7. Does it solve a problem that doesn’t exist?
I saw an ad recently for types of “smart goggles” for swimmers: first, these for scuba divers, then these for competitive swimmers.
No doubt using an online encyclopedia to identify fish underwater seemed like a good idea at the time. But most divers study the water they’re going to swim in; they would never rely on Wikipedia to identify a poisonous or aggressive species! On the other hand, the smart swimmer’s goggles display one thing: speed, and that’s something that competitive swimmers need to know. And it doesn’t require GPS, which means it works in indoor natatoriums.
The difference between these two types of technologies is that one has a lot of features that virtually no one would use, while the other does just a few things, extremely well.
8. Does it create a new need or change the way we do things?
Sometimes, we’re not aware that a need even exists.
Take the ICEDot for instance. It doesn’t do much, EXCEPT when you’re in a bike crash. Then it calls your emergency numbers, notifies folks you’ve had a wipe-out, and gives them your location. Up until now, locator beacons were kind of an exotic thing skiers and pilots relied on. But at the right price, with mobile connectivity, bike locators are something a lot of people suddenly feel they need.

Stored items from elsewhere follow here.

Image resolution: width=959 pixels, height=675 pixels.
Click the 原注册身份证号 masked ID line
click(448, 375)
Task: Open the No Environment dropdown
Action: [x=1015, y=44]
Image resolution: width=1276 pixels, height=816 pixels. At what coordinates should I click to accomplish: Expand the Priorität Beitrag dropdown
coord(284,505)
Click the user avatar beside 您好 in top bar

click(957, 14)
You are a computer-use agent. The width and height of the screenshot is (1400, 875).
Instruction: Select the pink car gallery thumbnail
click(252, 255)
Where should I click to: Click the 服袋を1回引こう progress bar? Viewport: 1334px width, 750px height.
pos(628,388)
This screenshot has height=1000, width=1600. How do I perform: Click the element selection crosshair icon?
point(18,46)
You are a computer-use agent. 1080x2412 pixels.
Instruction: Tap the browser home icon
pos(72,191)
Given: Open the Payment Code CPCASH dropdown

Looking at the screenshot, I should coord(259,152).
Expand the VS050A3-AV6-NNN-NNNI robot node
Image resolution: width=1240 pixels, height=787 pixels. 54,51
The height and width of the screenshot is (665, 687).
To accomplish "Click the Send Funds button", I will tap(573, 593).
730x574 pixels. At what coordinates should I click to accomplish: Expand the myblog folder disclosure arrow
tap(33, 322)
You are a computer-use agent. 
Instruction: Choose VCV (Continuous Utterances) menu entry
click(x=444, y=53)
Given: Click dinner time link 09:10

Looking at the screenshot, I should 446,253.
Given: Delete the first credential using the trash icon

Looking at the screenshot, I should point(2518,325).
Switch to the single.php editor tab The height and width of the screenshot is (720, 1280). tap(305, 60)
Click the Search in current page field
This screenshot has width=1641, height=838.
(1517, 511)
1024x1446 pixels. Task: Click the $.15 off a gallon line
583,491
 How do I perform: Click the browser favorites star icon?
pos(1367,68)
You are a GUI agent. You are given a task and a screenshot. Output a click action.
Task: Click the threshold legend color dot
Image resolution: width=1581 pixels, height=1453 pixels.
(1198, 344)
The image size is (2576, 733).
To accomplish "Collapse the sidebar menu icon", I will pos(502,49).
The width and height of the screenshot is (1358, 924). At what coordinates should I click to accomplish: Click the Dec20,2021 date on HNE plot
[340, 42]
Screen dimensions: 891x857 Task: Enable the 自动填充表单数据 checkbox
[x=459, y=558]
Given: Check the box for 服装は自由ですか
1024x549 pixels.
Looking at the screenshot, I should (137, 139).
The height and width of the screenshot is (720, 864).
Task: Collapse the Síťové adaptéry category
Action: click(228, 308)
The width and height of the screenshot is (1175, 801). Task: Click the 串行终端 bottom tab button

Beacons? All the buzz lately in consumer businesses. Walk into a running shoe store that uses beacons, and a special offer or shoe selection tool will pop up on your phone. The offer can even be targeted based on what you’ve bought before, where, and when. The issues? Apps and sites that already know too much about us; this among an audience often already suspicious of mobile marketing and invasive apps.
A paradigm-changer? Maybe. But if it doesn’t do anything besides make it easier to advertise directly, my guess is not.
9. Does it provide a breakthrough level of insight or information?
As fitness and wellness business owners and managers, we must constantly ask ourselves these questions about new wellness technologies:
- Do they enable healthy behavior?
- Do they encourage healthy behavior?
- Do they measure healthy behavior in the simplest, most accurate way possible?
- Are they easier and more rewarding than the alternative?
- Most of all, do they tell us something we don’t already know?
If the technology your business chooses doesn’t do these things, you’d be better off buying a pinball machine. At least that would for sure increase engagement!
10. Does it replace valuable human interaction with less effective technology?
For clients working with a nutritionist, is it helpful to fill out food logs online? Sure, especially since online tools can quickly summarize data and highlight trends and out-of-range values.
Yet actual live conversation with the nutritionist–either in person or by phone–is usually much more effective at troubleshooting a particular issue that’s tripping up the client. Gathering the data online isn’t the solution–it just enables the real solution, which is collaborative and creative problem-solving between the client and her nutritionist.
It’s easy to get caught up in a technology tornado, overwhelmed as one vendor fights to distinguish itself from another with new features.
But that has more to do with selling wellness tech than it does with actually helping wellness businesses succeed by enabling their members and clients to live well and enjoy healthy lives.
Keep these guidelines handy to remind you why you’re here, what your clients and members actually need, and to test whether the technology you’re considering will truly make a difference.